BEGIN

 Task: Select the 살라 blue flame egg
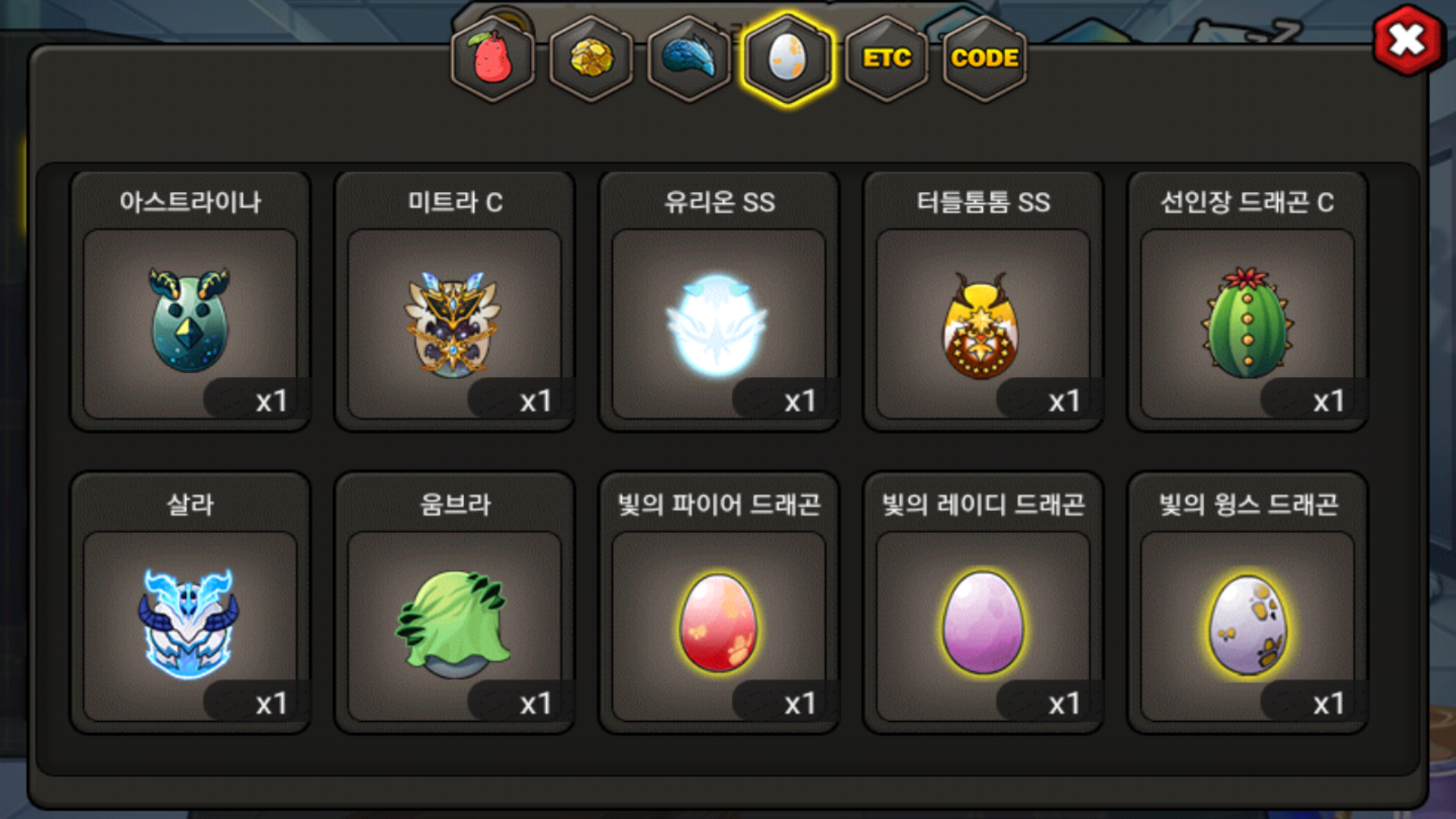tap(189, 625)
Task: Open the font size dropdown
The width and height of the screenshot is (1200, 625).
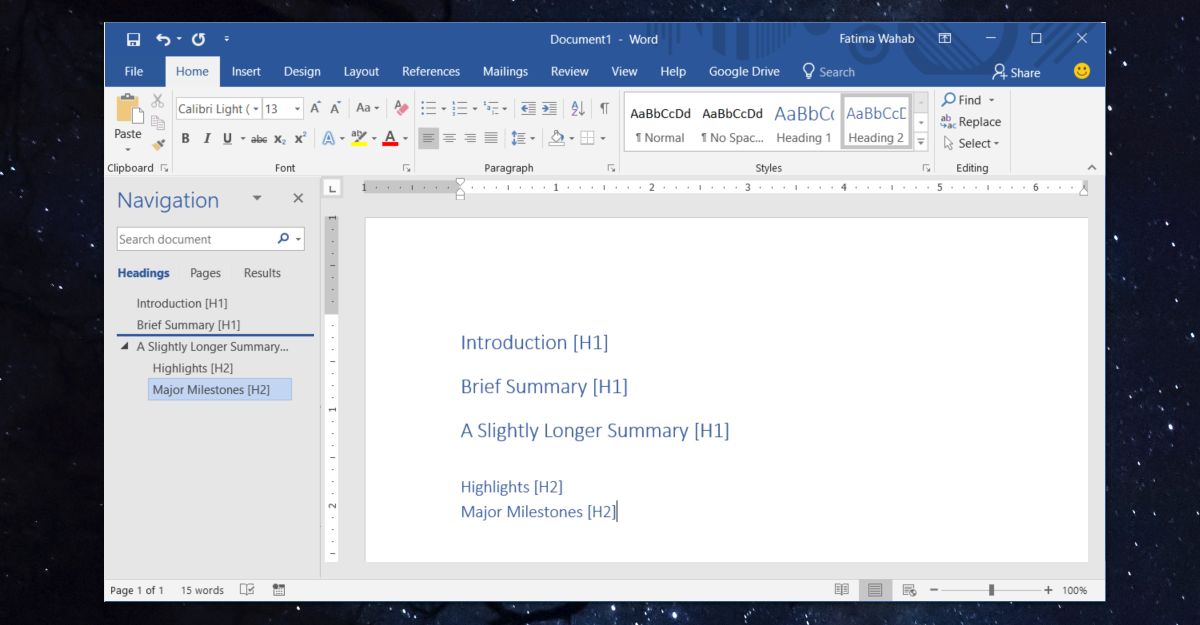Action: pos(298,108)
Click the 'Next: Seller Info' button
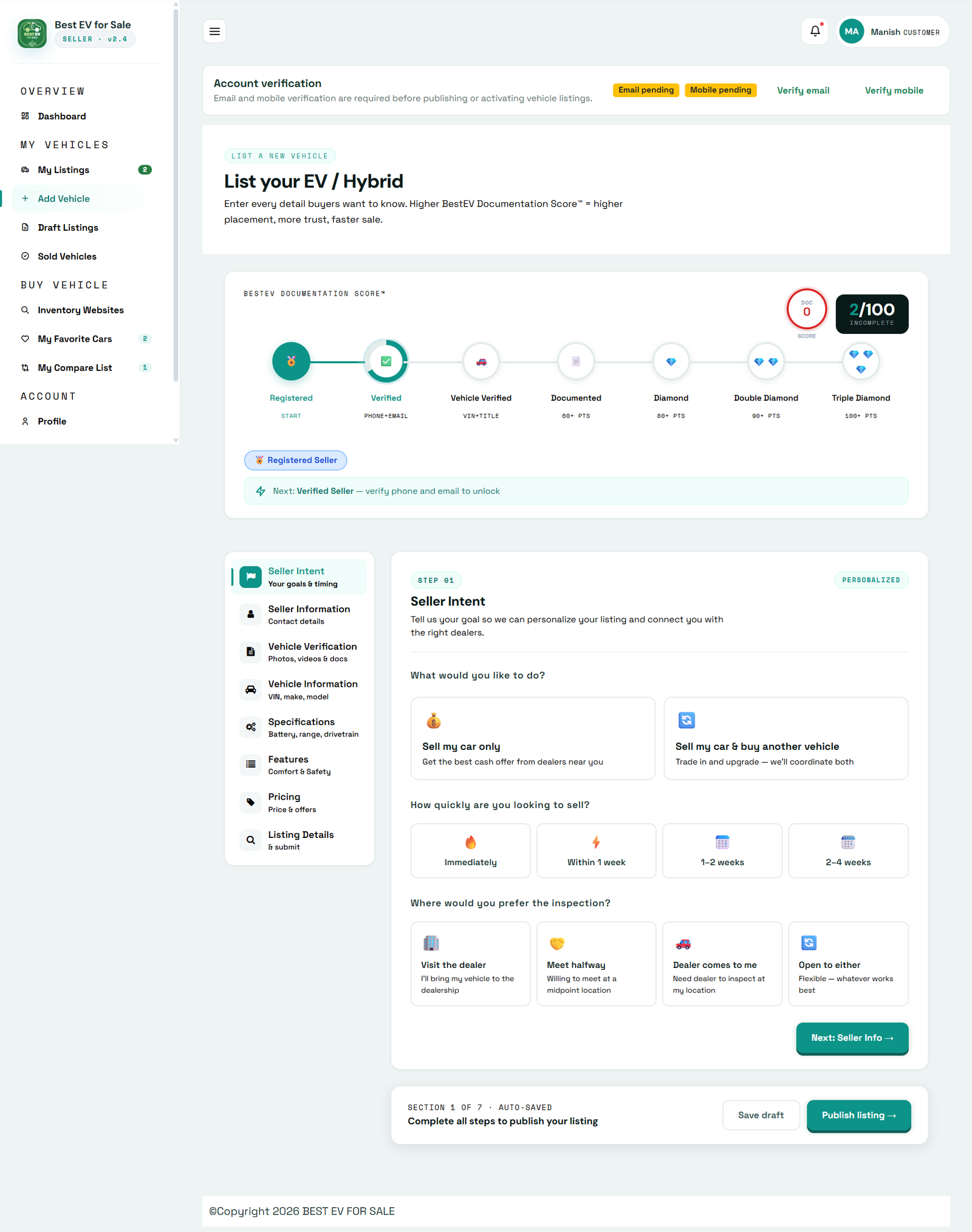Viewport: 972px width, 1232px height. 852,1038
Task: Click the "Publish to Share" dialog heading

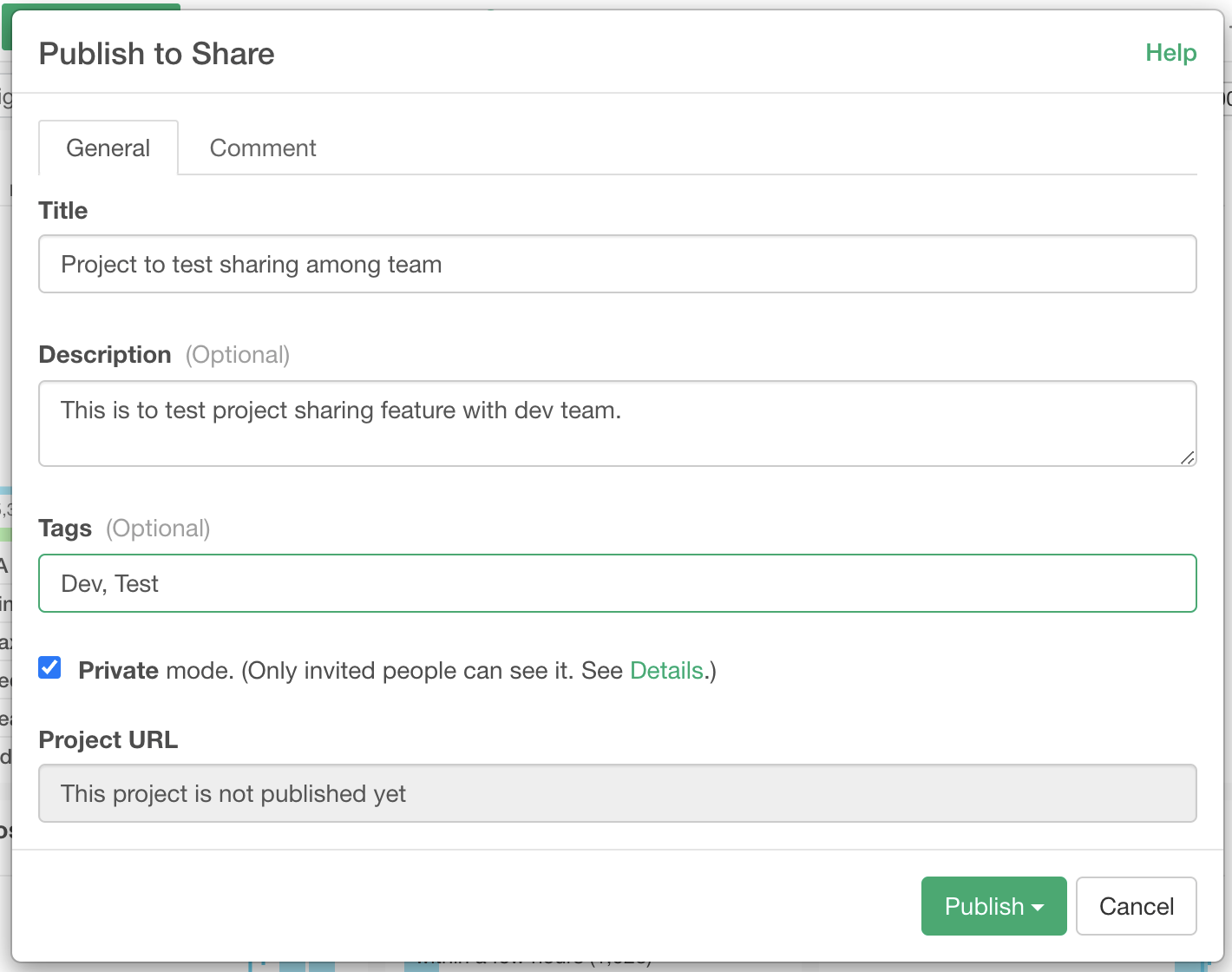Action: (157, 54)
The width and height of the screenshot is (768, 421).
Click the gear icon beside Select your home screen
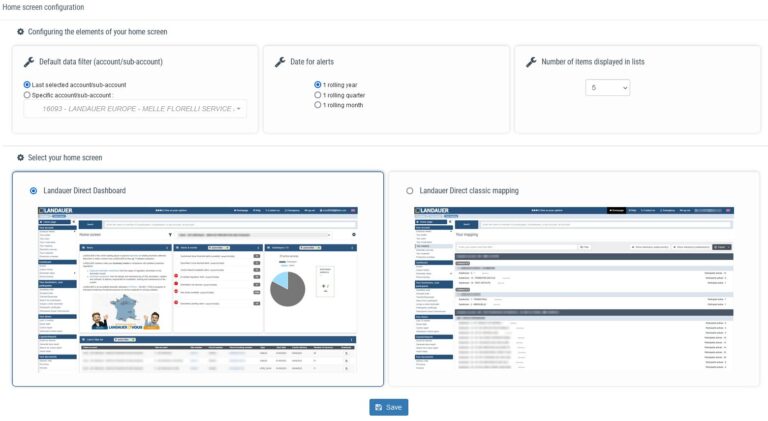(20, 158)
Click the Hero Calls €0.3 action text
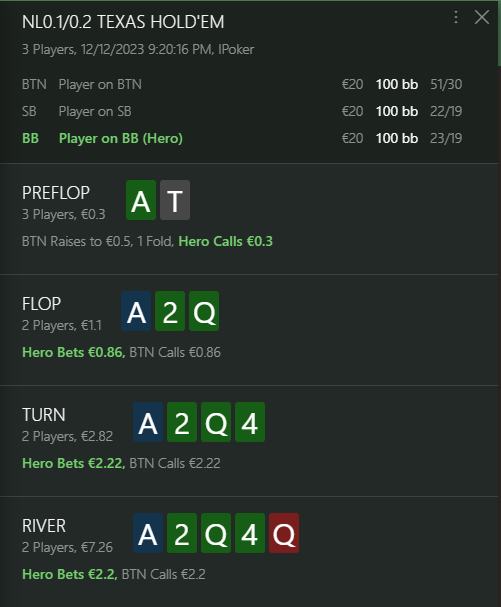Viewport: 501px width, 607px height. coord(225,242)
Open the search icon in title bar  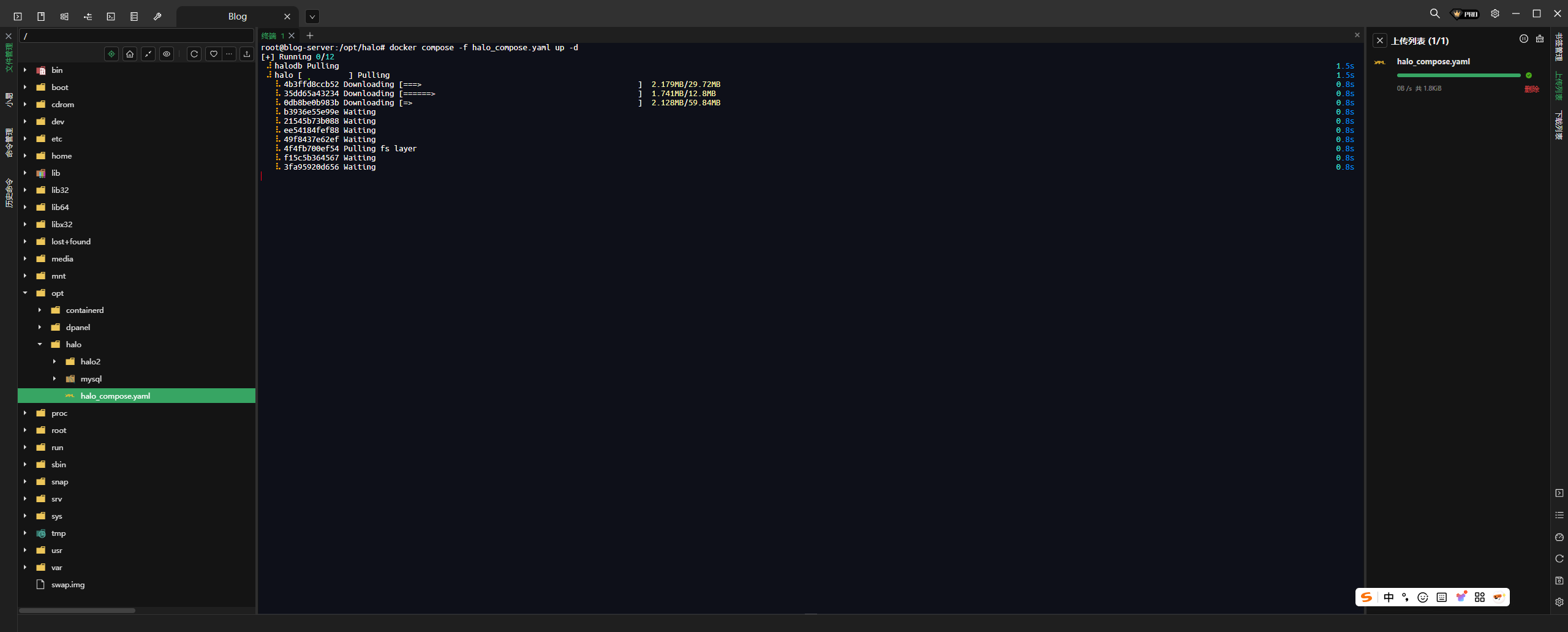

END

**Task instructions:** Without including any pictures, print all of the material exactly as given.

**Answer for this exercise:**
 Task: Select the 살라 blue flame egg
tap(189, 625)
Task: Open the font size dropdown
The width and height of the screenshot is (1200, 625).
Action: pos(298,108)
Click the 'Next: Seller Info' button
Viewport: 972px width, 1232px height. 852,1038
Task: Click the "Publish to Share" dialog heading

Action: (157, 54)
The width and height of the screenshot is (768, 421).
Click the gear icon beside Select your home screen
(20, 158)
Click the Hero Calls €0.3 action text
Viewport: 501px width, 607px height. coord(225,242)
Open the search icon in title bar  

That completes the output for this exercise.